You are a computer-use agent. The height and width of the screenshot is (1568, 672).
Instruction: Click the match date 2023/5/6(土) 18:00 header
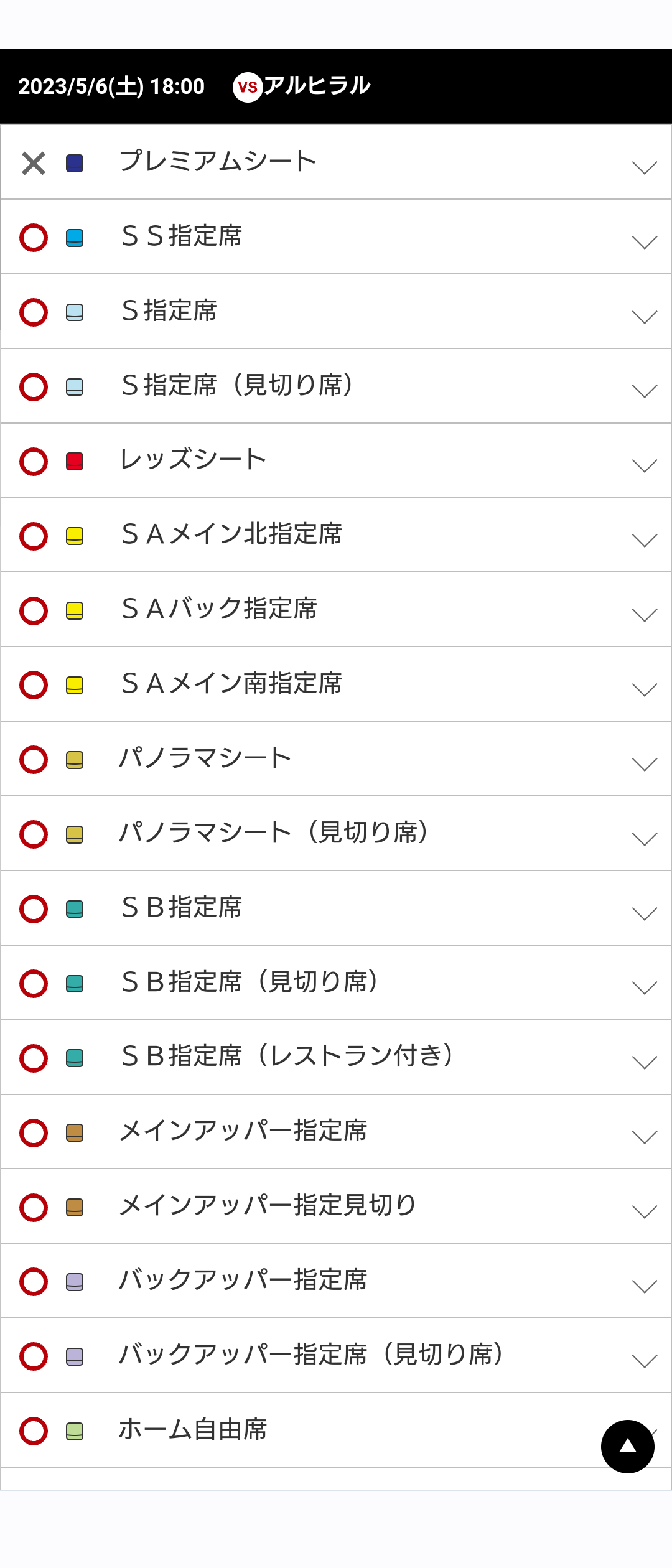(111, 86)
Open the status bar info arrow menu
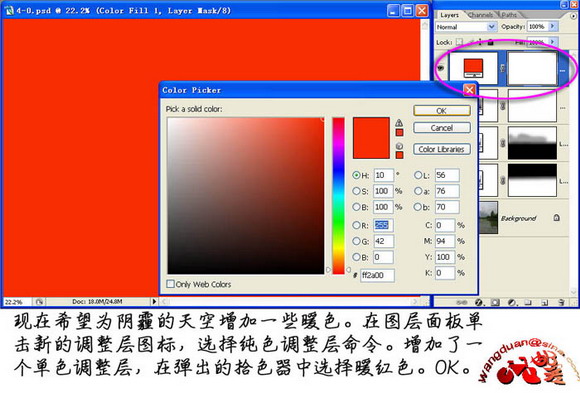The height and width of the screenshot is (393, 580). click(154, 302)
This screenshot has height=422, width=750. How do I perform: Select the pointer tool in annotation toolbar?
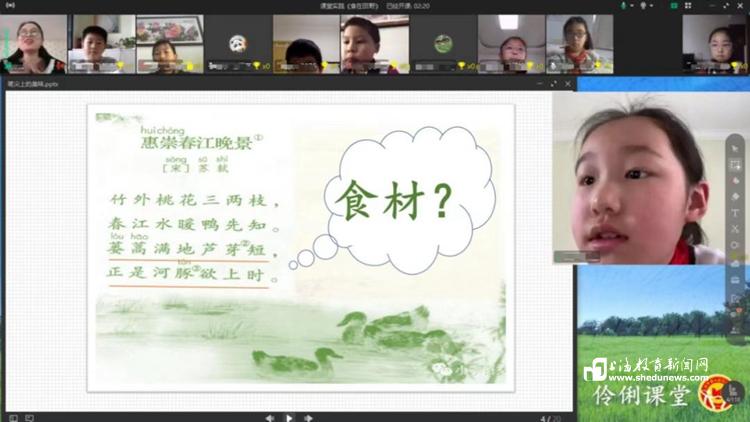click(735, 149)
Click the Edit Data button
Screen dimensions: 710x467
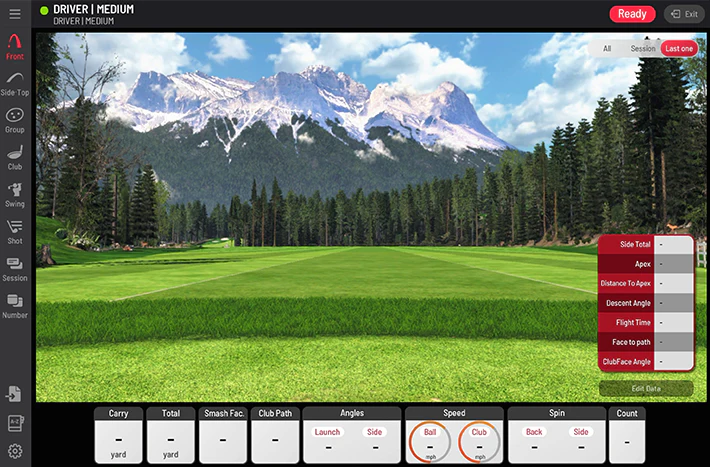[x=646, y=388]
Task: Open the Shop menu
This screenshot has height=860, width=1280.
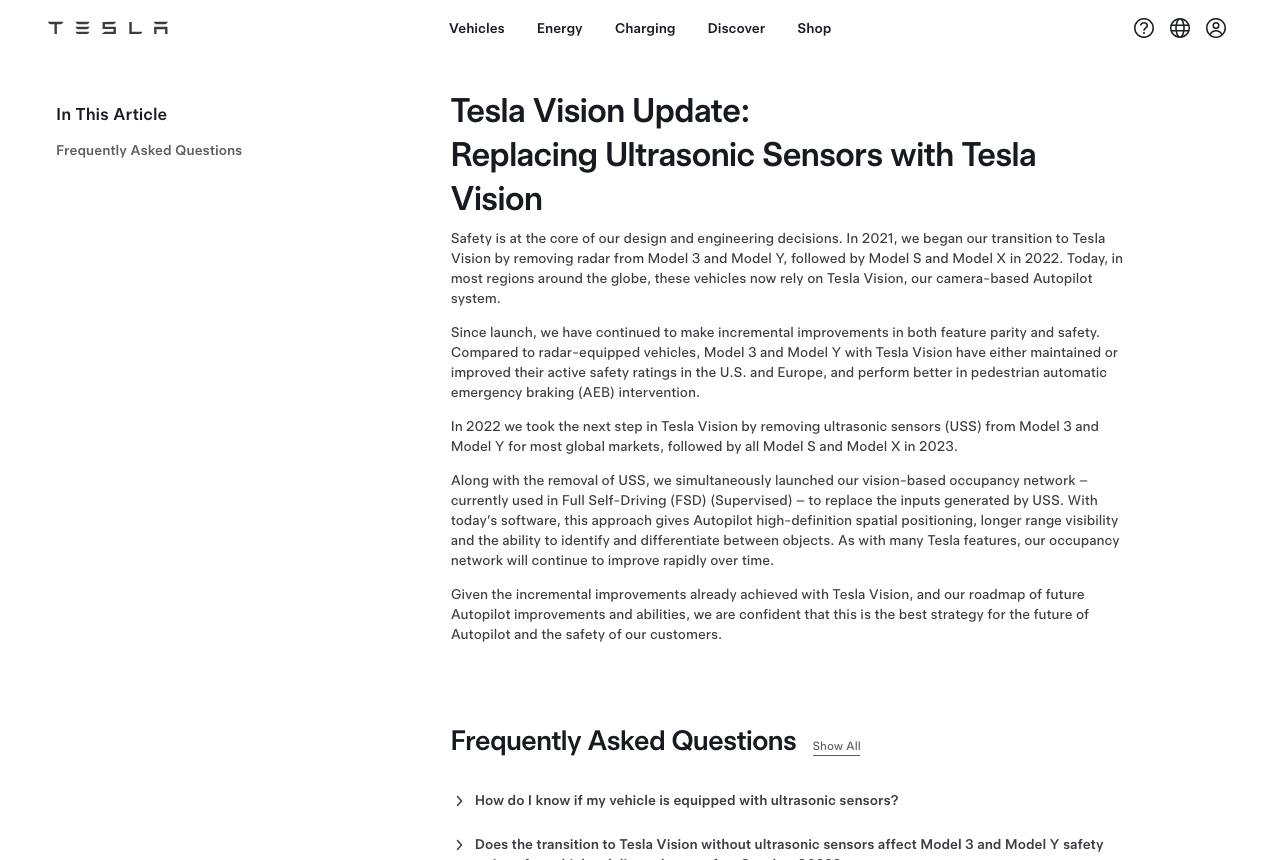Action: click(814, 28)
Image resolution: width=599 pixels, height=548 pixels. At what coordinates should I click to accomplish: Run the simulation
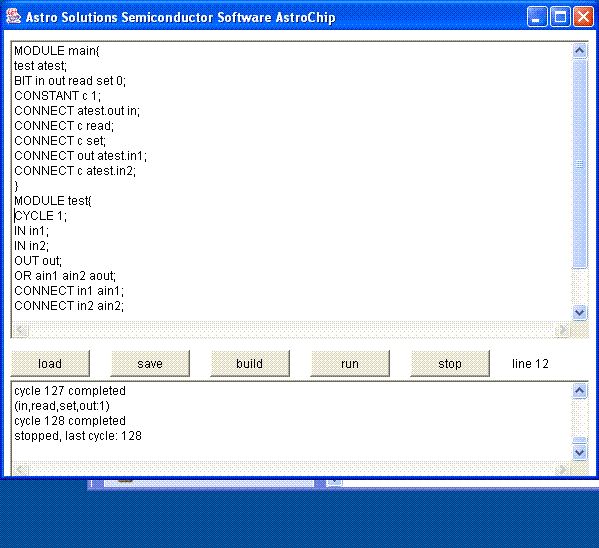pyautogui.click(x=350, y=363)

Work required: Write out everything in the material from the line containing "Task: Open the Shop menu" down to the end of the material, omitting the pictures.

The completed task:
Task: Open the Shop menu
This screenshot has height=860, width=1280.
Action: click(814, 28)
Image resolution: width=599 pixels, height=548 pixels. At what coordinates should I click to accomplish: Run the simulation
pyautogui.click(x=350, y=363)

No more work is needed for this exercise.